Last week, I attended a Utah Avalanche Center (UAC) and SheJumps Women's Backcountry 101 class. The avalanche safety course started with an evening classroom presentation with over thirty women participating. The instructors were formidable (not necessarily in size, but in knowledge, experience, and capability) women who have guided all over the world, taught many avalanche awareness and education courses, and forecaste for the UAC. During the presentations, the instructors used videos and slides about avalanche safety, told personal stories, and gave students opportunities to ask questions. We went over the avalanche characteristics, snowpack fundamentals, clues to instability, terrain assessment, safe avalanche techniques, rescue scenarios, and decision-making strategies.

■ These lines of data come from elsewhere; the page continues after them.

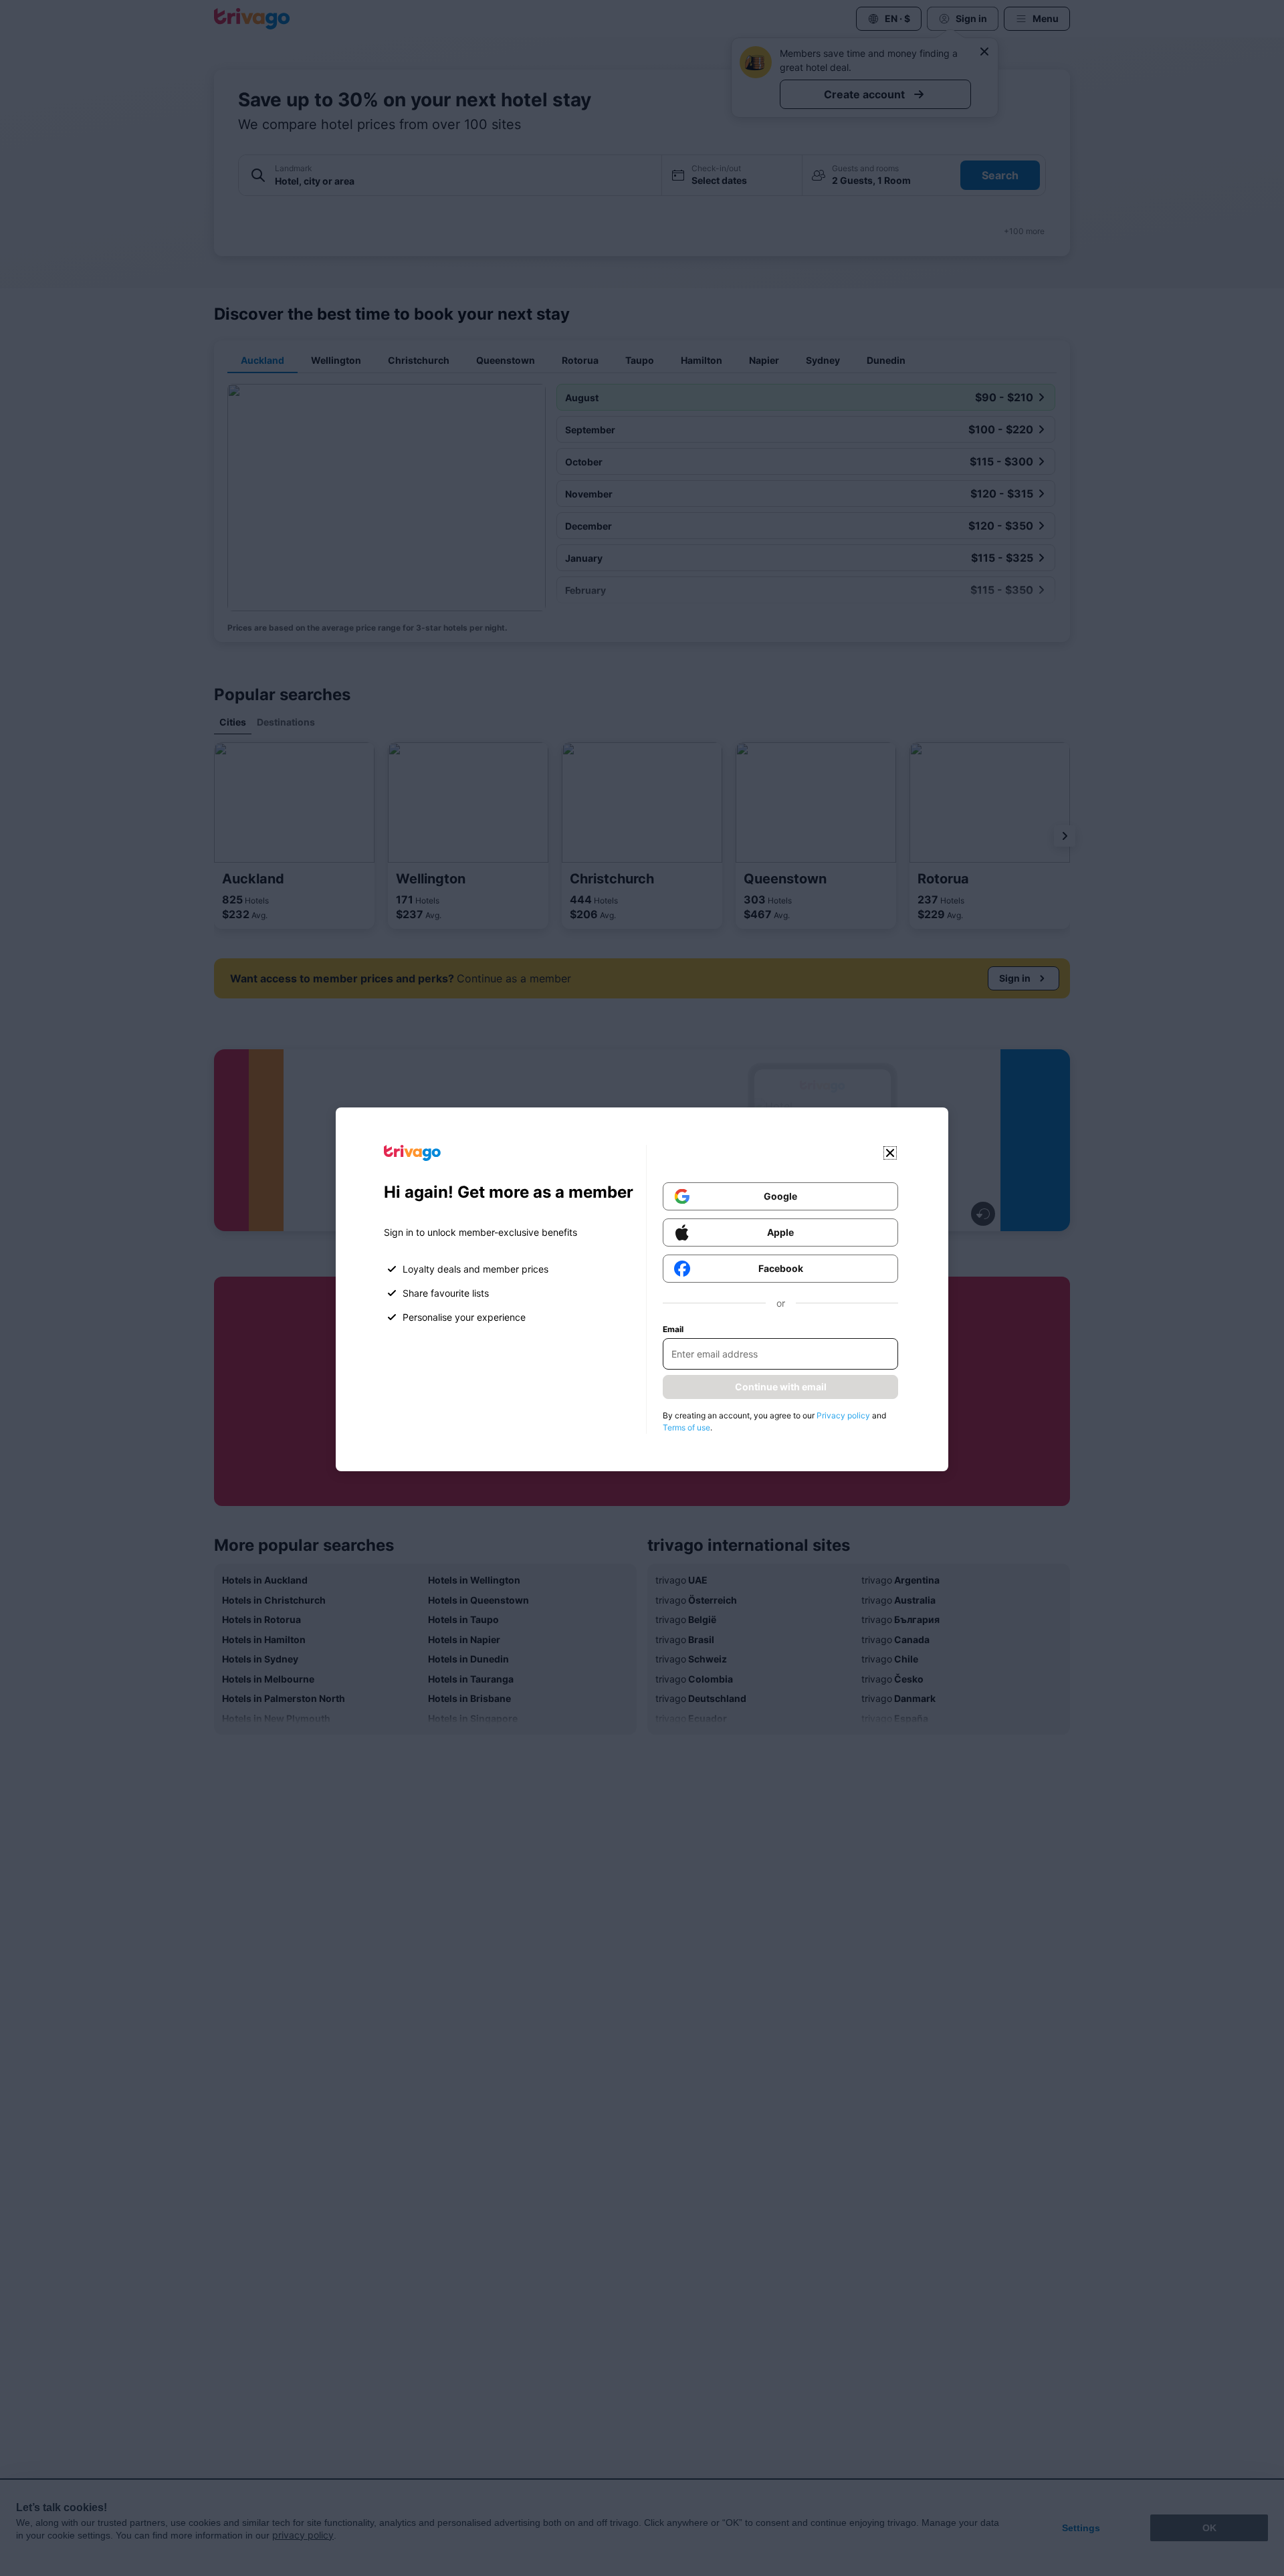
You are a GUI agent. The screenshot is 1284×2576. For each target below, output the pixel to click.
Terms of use (686, 1427)
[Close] (890, 1153)
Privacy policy (843, 1415)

Then for our field day at Brighton Ski Resort, we broke into smaller groups of four-six students with an instructor guide, rode a quick chairlift, and left the resort boundaries into the backcountry. Throughout the day we did beacon checks, practiced avalanche rescue scenarios (with avalanche beacons, probes and shovels), assessed avalanche terrain using a compass and inclinometer (measuring slope angle), dug a snow-pit to analyze snowpack all the way down to the ground, practiced safe uphill (on skins) and downhill technique in out-of-bounds areas, and bonded with great ladies. We looked at terrain that is safer to more dangerous slopes to avoid depending on avalanche danger. Most importantly I earned my turns in untracked fresh Utah powder in a safe manner!
I highly recommend the UAC Backcountry 101 course to anyone who wants to become more comfortable with entry-level backcountry skiing or snowboarding and also to those who are looking for increased awareness about avalanche safety. This particular all-women's course was great for me: it was a comfortable and secure setting, I learned a lot, was affordable ($140), and I got to meet and become closer friends with some amazing women. Now I want to continue my avalanche safety education and look forward to skiing in-bounds more aware and also backcountry skiing on mellower, more stable terrain.
Happy safe skiing and snowboarding in the greatest snow on earth!